De prijs bestaat uit een miniatuur zwerfsteen die symbool staat voor het voorrecht dat de winnaar heeft om dichtregels aan te reiken, die vereeuwigd worden in een grote zwerfsteen. Die steen zal geplaatst worden bij een in Drimmelen te realiseren poosplaats.
Tijdens een boeiende bijeenkomst in het prachtige Cultureel Centrum De Bernardus in Made reikte burgemeester Boy Scholtze de prijs uit aan de trotse winnaar. Hij sprak zijn sympathie uit voor het idee achter de poosplaatsen: “Poosplaatsen bieden ruimte en vrijheid, zijn er voor iedereen in vele verschijningsvormen en op vele plekken in Brabant”.
Voorzitter Wilma van Beurden van de stichting Brabantse Poëzieprijs Pien Storm van Leeuwen gaf aan blij te zijn met het grote aantal inzendingen: liefst 177 dichters leverden een bijdrage, ruim drie maal zoveel als in 2022, toen de prijs voor het eerste werd uitgereikt.
Juryvoorzitter Luuk den Hartog had “veel respect voor de moeite en de durf van de dichters om, misschien voor het eerst van hun leven, hun gedachten en gevoelens aan het papier toe te vertrouwen.” Intensieve beraadslagingen – waarbij de juryleden de gedichten beoordeelden zonder de naam van de schrijver te kennen - leidden uiteindelijk tot een prachtig erepodium.

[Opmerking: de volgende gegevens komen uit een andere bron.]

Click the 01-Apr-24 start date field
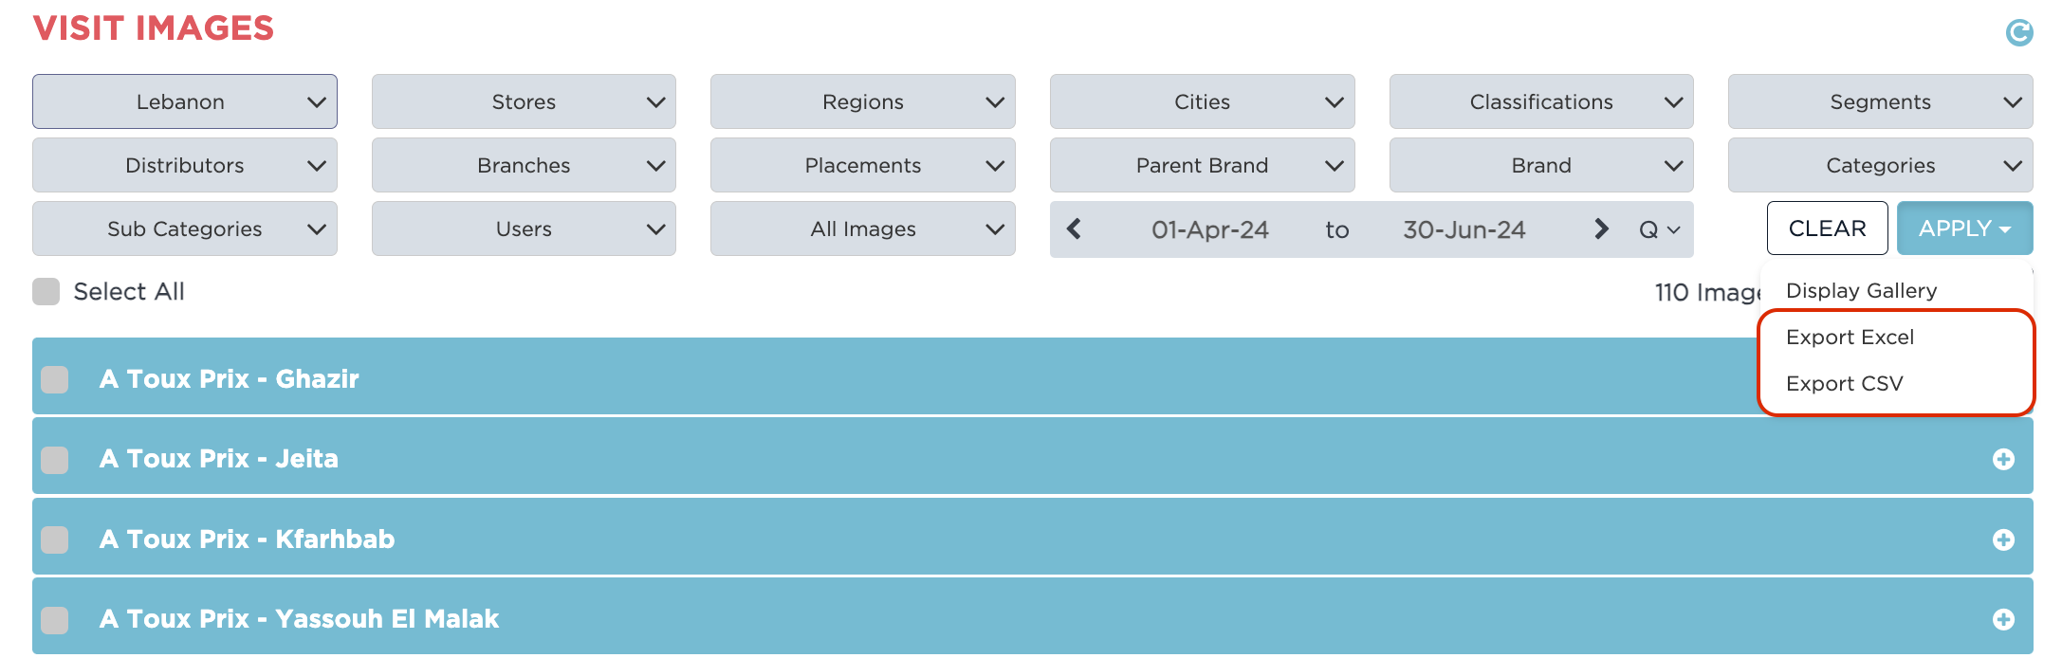coord(1209,229)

De Stichting Pien Storm van Leeuwen spant zich in om het waardevolle erfgoed van dichteres Pien Storm van Leeuwen te bewaren en te delen.

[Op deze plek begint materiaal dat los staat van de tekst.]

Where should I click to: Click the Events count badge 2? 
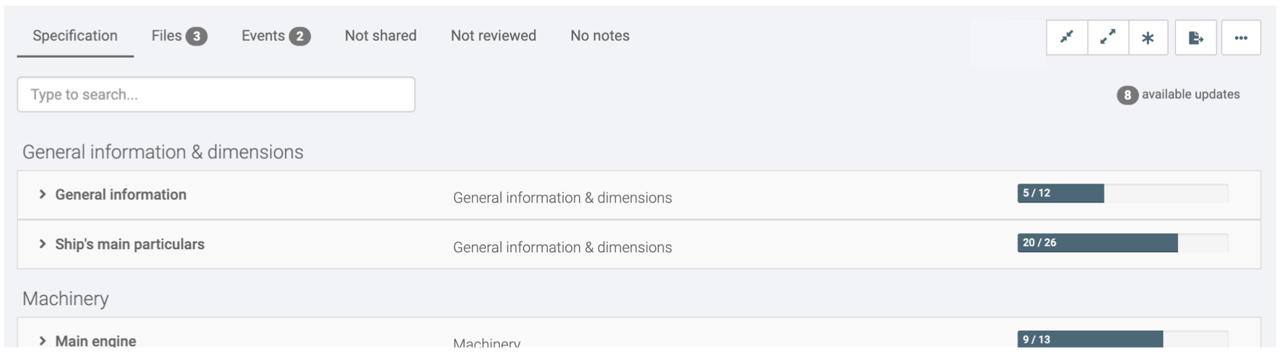[300, 36]
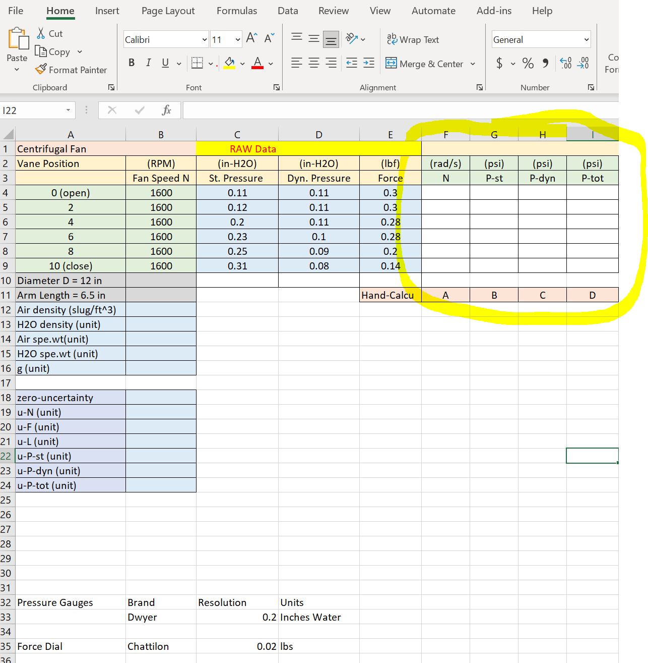Toggle italic formatting
Screen dimensions: 648x663
pyautogui.click(x=148, y=63)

Wij kijken uit naar de derde editie van de Brabantse Poëzieprijs Pien Storm van Leeuwen, die in 2026 zal plaatsvinden.
Het winnende gedicht luidt als volgt:
Geen kleur heeft zoveel heimwee naar het strand,
dat niet meer is. Blauw draagt de pijn als een vaandel
voor zich uit, verdringt het slagveld tot een vergeten boek.

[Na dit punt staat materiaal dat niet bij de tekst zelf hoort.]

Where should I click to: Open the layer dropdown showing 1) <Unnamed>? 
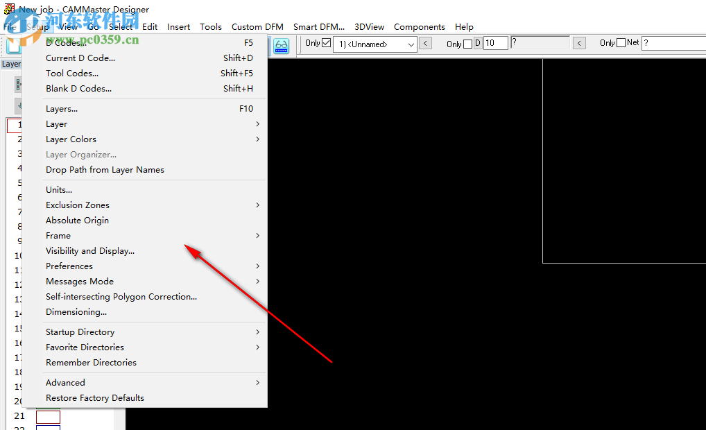coord(411,44)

Als ik ‘s avonds de foto’s leg op de lege stoelen om me heen,
waar zij, die woonden in hun dromen, verloren talmen in
ongedeelde gedachten, om te schijnen als niemand kijkt,
dan is alles stil, zoals wit alleen maar is.
In de velden waar ik niet komen durf, waar vroeger op mij
wacht als wolven in de nacht, ik de slaap moet dulden,
die ik vrees, en de pijn koester als mijn trouwste vriend, dáár
schuilt het zwart tussen de schachten van wat eenzaam groeit.
De zee die mij ooit zo lief was, trekt vouwloos voorbij.
Ik verlaat mijn loopgraaf en toon in al mijn naaktheid mijn wonden
en ren in de tijd die mij nog rest, de dag tegemoet.